The allegations regarding improper conduct of PACE members are serious, credible, and risk gravely undermining the credibility of the Assembly, as well as the Council of Europe as a whole. It is essential that these allegations are investigated thoroughly and impartially. Calls and recommendations for independent investigation into these allegations put forward by ESI have been echoed by many civil society actors, including Amnesty International, Transparency International, and a group of 60 members of Azerbaijani civil society actors and 20 international NGOs.

We welcome the decision of the PACE Bureau on 27 January 2017 to set up an independent investigation body to shed light on hidden practices that favour corruption. The Bureau has also committed to revising the Assembly’s Code of Conduct and invited GRECO (the Council of Europe’s Group of States against Corruption) to provide advice to the Rules Committee, charged with the investigation.

On 3 March, Wojciech Sawicki, PACE Secretary General, presented the Assembly Bureau with a draft terms of reference for the external and independent investigation at the Bureau meeting in Madrid. The proposal is credible, defining a wide mandate and competences and including strong guarantees for the independence of the investigation and safeguards against non-compliance with its work.

Unfortunately, the proposal was met with resistance at the meeting, and no agreement was made on its substance. The proposal was further discussed at a meeting of the heads of the PACE Parliamentary groups on 28 March in St Petersburg: again, no consensus was reached on its content, and whether it should be adopted.

A thorough investigation is essential to restore PACE’s credibility and allow it to effectively address human rights violations across the Council of Europe, including in Azerbaijan.
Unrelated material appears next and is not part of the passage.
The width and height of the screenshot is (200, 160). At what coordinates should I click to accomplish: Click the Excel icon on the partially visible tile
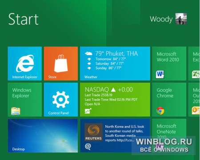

The chairman of Azerbaijani NGO the Institute for Reporters Freedom and Safety, Mehman Huseynov is already facing reprisals for raising the corruption allegations during the January PACE session. A day after his NGO sent a letter about the corruption allegations to PACE members in January, he was abducted and tortured by police and later sentenced for 2 years on defamation charges for allegedly making false allegations about torture. For PACE to be in a position to respond to such violations, it must be seen as independent and not under the influence of states wishing to influence their conduct.
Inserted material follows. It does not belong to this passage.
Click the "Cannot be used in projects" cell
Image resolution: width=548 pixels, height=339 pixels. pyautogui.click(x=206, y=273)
We call upon members of the PACE Bureau to commit to the Sawicki proposal and to call for a full plenary debate on the proposal at the April session of PACE. We also call on the PACE Bureau to include a mechanism of civil society oversight of the investigation to ensure its full independence and impartiality.

We call upon all Members of the Assembly to support in the strongest possible terms an independent, external and thorough investigation. This can be done by signing a written Declaration on the Parliamentary Assembly Integrity introduced on 25 January 2017 by PACE members Pieter Omtzigt (The Netherlands, Christian Democrat), and Frank Schwabe (Germany, Social Democrat) urging the PACE President Pedro Agramunt (Spain, EPP) to launch a “deep, thorough investigation by an independent panel” that makes its findings public. More than one fifth of the Assembly members have joined the declaration. More voices in support of the Assembly integrity are needed. Moreover, PACE members must insist on their right to discuss the Sawicki proposal at the April session of the Assembly, to ensure that PACE has the mechanisms in place to adequately deal with corruption allegations.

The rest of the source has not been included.